Space Acquisition Needs Improvements

Space Acquisition Needs Improvements

Josh Hartman, a former congressional staffer and Department of Defense (DOD) acquisition official, believes “we need to change what we buy and how we buy it” to meet DOD space requirements.

Now a principal at the Center for Strategic Space Studies (CS3), Hartman made the comments in opening a meeting sponsored by CS3 and the Space Foundation on Capitol Hill on Thursday. Hartman said the goal of the meeting was to start a government-industry dialogue on how to make that happen.

Under Secretary of the Air Force Erin Conaton, herself a former Hill staffer, made the keynote address and said she welcomed the opportunity to engage in that dialogue. Recounting the difficult financial straits in which the government finds itself today, she made clear that the Air Force would not be exempt from the constrained budgets that lie ahead. The only question is how limited they will be and how to juggle all the competing demands within the Air Force. Space activities are up against major force modernization programs such as the F-35 and ICBMs, she pointed out.

Conaton is one of the architects of the proposed Evolutionary Acquisition for Space Efficiency (EASE) strategy to change the way DOD acquires space systems. On Thursday, she focused on the need to use block buys in order to provide stability to prime contractors, to improve systems incrementally instead of looking “for the next best thing,” and to encourage and demand better prices for the taxpayers. EASE “is not the answer to everything,” she said, but it can “help on the industrial and cost profile” issues.

Acquisition of space systems has a long and troubled history in both the defense and civil arenas. Programs like the SBIRS-High early warning satellites, the Advanced EHF communications satellite system, and the NPOESS environmental satellites are poster children for the need to change the way business is done. Joanne Maguire, Executive Vice President of Lockheed Martin Space Systems, offered a long list of reviews Lockheed Martin is performing in response to the “long nightmare of the past decade” and the “self-inflicted wounds” of the “faster, better, cheaper” era. Her company will “not sacrifice mission assurance for affordability,” however, she said. She pointed to the need for stable requirements as a key factor in improving the situation. EASE can make a difference, she said, but only if the entire government “is in.”

Jim Armor of ATK, a second tier supplier, said that EASE is “OK with us,” though he noted that EASE calls for long term commitments while they are not yet well defined. Calling today’s environment “crunch time for the space industrial base,” he pointed to the successful launch of ORS-1 the night before, noting that there are no follow-on satellites in that series, it is one-of-a-kind. Praising the Obama National Space Policy released last year and the National Space Security Strategy issued early this year, he nonetheless asked “where’s the implementation?” Jim Simpson of Boeing said that block buys of satellites save 30 percent in the commercial sector, but it has to be implemented in “production mode,” after risk has been reduced in the development phase.

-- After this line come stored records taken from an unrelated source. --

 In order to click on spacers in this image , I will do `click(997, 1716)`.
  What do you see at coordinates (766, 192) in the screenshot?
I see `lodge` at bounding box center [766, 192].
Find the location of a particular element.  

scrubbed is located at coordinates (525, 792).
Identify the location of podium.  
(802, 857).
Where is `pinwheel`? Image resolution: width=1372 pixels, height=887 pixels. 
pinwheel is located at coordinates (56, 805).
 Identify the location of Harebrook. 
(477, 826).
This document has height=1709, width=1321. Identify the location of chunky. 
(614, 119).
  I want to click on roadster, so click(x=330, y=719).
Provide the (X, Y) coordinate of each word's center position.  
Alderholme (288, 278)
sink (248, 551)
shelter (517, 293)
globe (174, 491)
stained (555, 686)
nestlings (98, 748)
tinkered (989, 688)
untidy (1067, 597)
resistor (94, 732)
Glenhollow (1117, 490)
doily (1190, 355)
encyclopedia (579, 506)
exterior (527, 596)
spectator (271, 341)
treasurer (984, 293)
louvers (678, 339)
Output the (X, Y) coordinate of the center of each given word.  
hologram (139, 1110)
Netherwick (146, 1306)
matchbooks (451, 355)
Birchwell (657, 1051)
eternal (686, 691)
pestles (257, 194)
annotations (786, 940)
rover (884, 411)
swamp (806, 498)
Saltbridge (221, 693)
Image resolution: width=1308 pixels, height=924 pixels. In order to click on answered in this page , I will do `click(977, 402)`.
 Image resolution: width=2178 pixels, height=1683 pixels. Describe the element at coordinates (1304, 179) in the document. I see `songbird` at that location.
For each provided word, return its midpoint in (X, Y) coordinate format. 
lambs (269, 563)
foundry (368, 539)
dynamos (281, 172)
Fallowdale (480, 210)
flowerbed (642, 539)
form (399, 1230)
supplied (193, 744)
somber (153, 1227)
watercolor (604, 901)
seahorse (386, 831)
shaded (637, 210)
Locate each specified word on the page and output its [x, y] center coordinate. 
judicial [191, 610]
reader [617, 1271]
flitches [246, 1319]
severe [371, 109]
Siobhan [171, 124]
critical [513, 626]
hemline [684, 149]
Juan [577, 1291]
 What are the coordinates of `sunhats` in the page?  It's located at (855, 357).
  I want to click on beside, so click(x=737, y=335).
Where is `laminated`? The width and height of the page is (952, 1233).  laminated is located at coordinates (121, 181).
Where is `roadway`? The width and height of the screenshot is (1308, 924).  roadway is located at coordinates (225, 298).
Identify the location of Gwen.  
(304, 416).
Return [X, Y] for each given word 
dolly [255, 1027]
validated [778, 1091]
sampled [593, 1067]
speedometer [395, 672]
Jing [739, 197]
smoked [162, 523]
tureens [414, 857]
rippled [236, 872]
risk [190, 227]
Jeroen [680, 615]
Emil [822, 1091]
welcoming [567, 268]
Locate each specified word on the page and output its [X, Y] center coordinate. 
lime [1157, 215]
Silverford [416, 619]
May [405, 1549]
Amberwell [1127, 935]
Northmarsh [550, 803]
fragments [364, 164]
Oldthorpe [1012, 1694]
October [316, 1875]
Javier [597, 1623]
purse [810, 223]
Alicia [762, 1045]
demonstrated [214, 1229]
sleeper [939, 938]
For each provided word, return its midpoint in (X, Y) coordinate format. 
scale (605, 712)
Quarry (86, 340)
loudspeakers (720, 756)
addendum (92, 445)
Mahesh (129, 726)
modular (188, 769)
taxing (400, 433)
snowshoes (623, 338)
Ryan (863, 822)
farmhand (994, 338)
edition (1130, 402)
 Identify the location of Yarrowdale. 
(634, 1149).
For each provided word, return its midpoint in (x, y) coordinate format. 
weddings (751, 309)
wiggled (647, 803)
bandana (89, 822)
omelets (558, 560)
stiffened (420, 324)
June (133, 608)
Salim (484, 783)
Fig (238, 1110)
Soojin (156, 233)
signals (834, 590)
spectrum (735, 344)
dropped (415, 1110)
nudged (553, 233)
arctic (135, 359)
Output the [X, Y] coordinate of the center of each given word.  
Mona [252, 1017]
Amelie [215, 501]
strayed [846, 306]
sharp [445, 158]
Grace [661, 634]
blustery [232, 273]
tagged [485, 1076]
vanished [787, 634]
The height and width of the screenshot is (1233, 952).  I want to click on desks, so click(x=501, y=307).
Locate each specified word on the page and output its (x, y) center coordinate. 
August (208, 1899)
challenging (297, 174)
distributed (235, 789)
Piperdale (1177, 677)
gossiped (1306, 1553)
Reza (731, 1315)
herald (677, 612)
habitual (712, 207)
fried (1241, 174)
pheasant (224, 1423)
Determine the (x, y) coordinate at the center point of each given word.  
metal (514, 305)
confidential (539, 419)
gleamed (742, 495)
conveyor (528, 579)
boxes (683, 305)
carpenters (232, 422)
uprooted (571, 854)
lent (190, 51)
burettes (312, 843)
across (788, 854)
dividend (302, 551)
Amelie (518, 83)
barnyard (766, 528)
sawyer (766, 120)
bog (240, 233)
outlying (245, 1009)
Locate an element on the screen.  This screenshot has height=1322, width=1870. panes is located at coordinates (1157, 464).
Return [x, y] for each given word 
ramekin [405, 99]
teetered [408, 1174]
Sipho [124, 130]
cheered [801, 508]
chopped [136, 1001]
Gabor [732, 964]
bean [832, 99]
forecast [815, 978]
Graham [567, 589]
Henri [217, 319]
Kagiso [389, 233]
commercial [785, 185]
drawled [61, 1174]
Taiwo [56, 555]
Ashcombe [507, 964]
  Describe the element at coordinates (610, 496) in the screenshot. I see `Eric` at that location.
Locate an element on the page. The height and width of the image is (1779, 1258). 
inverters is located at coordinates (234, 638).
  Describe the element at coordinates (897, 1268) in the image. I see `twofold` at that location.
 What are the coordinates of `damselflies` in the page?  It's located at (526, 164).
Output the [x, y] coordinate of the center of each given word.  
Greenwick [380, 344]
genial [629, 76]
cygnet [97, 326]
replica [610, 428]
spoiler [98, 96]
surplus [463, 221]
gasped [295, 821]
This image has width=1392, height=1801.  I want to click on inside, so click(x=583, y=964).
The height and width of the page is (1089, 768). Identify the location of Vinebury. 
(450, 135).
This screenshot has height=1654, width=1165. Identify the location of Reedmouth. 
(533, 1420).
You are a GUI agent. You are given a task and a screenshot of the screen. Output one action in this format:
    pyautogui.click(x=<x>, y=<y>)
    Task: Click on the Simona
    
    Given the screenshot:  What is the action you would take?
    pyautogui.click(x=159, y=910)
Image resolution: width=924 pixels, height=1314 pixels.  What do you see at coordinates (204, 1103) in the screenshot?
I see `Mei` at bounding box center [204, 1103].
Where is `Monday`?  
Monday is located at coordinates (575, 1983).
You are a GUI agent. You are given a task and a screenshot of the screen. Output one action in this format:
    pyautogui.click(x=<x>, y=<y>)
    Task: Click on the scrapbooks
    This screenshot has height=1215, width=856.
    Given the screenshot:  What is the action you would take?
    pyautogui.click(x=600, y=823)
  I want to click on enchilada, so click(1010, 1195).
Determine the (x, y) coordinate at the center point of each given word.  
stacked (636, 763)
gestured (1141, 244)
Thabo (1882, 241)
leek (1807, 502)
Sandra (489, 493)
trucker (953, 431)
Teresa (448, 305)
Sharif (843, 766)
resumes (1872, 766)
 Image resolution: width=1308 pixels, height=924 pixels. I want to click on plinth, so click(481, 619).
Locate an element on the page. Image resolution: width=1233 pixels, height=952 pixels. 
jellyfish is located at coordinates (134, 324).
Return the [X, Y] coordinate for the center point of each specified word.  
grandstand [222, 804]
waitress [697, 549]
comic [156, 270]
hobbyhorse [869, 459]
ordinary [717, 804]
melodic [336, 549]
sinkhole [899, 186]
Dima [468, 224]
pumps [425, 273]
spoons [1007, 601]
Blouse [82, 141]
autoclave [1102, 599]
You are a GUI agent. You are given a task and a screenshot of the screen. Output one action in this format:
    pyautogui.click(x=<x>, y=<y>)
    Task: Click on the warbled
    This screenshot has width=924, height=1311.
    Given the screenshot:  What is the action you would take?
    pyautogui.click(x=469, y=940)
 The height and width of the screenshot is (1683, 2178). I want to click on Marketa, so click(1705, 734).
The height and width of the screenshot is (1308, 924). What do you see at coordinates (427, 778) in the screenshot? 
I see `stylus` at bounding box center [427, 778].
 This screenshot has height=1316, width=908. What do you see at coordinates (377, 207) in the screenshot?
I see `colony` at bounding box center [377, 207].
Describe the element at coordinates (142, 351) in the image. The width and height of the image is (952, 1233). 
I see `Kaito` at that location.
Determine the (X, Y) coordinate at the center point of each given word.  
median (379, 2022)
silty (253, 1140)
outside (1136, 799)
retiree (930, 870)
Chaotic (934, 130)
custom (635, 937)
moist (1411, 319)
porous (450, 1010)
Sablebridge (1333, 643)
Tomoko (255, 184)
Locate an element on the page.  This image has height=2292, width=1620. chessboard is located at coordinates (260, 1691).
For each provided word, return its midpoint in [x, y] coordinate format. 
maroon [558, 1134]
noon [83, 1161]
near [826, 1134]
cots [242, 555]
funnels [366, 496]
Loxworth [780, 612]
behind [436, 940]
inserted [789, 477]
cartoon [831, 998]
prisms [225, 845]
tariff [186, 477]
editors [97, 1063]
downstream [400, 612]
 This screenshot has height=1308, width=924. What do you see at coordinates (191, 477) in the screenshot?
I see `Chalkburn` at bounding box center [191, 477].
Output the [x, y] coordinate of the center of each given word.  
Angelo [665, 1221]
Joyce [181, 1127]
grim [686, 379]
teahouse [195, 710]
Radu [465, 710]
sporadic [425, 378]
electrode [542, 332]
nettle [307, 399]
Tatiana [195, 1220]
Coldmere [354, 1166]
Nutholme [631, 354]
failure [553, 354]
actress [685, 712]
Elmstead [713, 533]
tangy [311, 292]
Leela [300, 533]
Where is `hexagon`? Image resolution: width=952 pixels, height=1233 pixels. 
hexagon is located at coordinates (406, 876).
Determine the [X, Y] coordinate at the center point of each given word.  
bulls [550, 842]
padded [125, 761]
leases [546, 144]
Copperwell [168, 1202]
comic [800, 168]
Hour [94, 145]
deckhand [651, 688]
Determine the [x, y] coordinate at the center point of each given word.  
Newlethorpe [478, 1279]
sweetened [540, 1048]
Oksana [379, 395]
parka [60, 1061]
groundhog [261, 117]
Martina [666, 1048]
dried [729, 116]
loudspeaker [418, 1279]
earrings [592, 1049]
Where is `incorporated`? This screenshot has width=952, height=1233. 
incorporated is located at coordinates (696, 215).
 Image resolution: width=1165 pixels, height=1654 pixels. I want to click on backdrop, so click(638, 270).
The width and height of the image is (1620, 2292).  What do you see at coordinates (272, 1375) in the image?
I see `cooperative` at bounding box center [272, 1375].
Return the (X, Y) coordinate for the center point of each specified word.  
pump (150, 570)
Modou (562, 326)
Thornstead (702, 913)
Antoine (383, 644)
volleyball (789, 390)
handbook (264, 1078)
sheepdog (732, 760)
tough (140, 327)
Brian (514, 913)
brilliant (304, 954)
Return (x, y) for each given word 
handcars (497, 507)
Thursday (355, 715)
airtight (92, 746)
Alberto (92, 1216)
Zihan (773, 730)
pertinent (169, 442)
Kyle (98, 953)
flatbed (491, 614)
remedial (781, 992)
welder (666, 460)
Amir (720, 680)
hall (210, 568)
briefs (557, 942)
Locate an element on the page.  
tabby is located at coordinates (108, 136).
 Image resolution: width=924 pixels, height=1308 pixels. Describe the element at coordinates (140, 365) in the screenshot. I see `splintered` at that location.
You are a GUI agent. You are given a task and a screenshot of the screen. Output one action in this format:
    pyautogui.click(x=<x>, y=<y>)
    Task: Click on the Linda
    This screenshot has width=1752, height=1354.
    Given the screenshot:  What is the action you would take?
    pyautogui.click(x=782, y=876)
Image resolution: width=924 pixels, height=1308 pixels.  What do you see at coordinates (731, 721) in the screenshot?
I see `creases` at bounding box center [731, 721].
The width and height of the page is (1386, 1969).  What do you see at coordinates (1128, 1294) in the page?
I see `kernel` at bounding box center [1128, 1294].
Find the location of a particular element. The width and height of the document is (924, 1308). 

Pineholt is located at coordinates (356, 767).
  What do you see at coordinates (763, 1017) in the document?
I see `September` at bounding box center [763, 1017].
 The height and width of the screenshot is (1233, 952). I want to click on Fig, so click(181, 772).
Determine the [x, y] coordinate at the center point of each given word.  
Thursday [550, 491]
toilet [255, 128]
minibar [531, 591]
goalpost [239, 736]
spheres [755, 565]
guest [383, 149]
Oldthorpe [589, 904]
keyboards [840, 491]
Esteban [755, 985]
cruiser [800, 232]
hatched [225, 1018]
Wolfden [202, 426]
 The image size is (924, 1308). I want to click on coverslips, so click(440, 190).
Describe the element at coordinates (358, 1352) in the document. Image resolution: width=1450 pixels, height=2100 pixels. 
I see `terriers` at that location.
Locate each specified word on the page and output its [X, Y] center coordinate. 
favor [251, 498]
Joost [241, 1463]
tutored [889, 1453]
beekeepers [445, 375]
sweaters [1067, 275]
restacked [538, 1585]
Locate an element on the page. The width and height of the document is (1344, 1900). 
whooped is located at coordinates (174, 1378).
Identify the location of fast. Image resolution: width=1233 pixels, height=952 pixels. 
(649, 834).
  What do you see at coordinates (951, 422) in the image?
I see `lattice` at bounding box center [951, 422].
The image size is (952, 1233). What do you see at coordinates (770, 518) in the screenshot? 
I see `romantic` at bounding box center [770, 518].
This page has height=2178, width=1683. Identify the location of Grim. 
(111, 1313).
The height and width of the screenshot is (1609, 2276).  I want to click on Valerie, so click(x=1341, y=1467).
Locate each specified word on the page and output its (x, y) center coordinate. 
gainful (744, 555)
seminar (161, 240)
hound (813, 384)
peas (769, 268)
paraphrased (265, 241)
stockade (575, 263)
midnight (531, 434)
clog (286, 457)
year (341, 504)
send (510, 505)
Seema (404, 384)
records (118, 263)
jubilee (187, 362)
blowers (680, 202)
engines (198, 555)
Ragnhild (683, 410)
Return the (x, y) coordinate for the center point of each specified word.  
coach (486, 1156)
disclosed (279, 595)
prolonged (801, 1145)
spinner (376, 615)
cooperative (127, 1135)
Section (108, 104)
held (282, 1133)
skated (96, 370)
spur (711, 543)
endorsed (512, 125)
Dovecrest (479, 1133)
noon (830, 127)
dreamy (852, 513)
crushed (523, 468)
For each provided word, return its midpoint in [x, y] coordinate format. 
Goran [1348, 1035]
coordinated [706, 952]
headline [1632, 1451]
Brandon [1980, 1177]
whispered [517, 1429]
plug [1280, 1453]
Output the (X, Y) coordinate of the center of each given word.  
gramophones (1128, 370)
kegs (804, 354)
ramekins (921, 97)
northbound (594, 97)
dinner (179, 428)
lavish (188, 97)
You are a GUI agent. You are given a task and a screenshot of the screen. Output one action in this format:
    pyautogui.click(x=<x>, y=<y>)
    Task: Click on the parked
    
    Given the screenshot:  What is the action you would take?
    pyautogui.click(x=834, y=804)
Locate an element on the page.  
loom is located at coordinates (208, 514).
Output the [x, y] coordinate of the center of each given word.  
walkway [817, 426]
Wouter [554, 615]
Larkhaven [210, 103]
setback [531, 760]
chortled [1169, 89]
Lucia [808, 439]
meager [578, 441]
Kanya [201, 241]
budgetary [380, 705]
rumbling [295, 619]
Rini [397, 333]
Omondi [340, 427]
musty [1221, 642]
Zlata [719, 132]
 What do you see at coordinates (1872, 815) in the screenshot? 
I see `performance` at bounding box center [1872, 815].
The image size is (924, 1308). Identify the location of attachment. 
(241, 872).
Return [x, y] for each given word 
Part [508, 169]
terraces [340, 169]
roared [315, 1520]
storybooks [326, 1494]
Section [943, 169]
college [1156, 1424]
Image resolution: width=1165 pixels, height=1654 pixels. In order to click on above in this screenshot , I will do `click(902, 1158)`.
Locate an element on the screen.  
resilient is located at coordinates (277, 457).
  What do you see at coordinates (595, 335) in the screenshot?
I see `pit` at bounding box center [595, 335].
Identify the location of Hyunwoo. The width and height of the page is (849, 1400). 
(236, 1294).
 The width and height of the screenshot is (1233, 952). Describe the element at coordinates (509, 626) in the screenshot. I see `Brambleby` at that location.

The House Appropriations Committee rejected EASE at its markup of the defense appropriations bill last month because it would require advance appropriations. Thus, this meeting also undoubtedly was part of an effort to better explain EASE to congressional staff.

Acquisition of launch services to put DOD and intelligence satellites in orbit was a key topic throughout the meeting and the subject of a special panel. The Air Force, the National Reconnaissance Office (NRO), and NASA recently signed a memorandum of agreement that commits the government to buying eight Evolved Expendable Launch Vehicle (EELV) cores per year for the next five years – a total of 40. The United Launch Alliance (ULA), a Lockheed Martin- Boeing joint venture, builds the Delta and Atlas families of EELVs and sells services to the government. The Air Force will fund five per year and the NRO will fund three. Gil Klinger, currently Deputy Assistant Secretary of Defense, Space and Intelligence Office, and a long time player in the defense and intelligence space arena, commented that EELVs are the fifth largest expense center in the Air Force budget.

Chris Andrews from ULA traced the long history of the EELV program, which has endured many ups and downs and contract restructurings over the past decade and a half. The government bought a block buy of EELVs in the late 1990s – 28 vehicles – that were to be launched by 2006, but some still have not been launched, he said.

Larry Williams of SpaceX picked up on that point in criticizing the government’s decision to commit to 40 EELV cores. Why make such a commitment when “competition is just around the corner” with new entrants like SpaceX, he asked? Based on how long it is taking to launch the 28 vehicles bought years ago, he believes it will take to the end of the decade to launch these 40. Meanwhile, new entrants might be able to offer much lower costs if given the chance. He also took issue with those who claim that there is overcapacity in the launch services market today. His company is signing lots of orders, he said, and is bringing that business back to the United States.

The government speakers made it clear, however, they were not willing to risk mission success on unproven launch capabilities like those SpaceX is offering. To the defense community, mission assurance is the key and they want launch vehicles with a proven track record. Klinger said DOD would “apply competition when and where it makes sense.”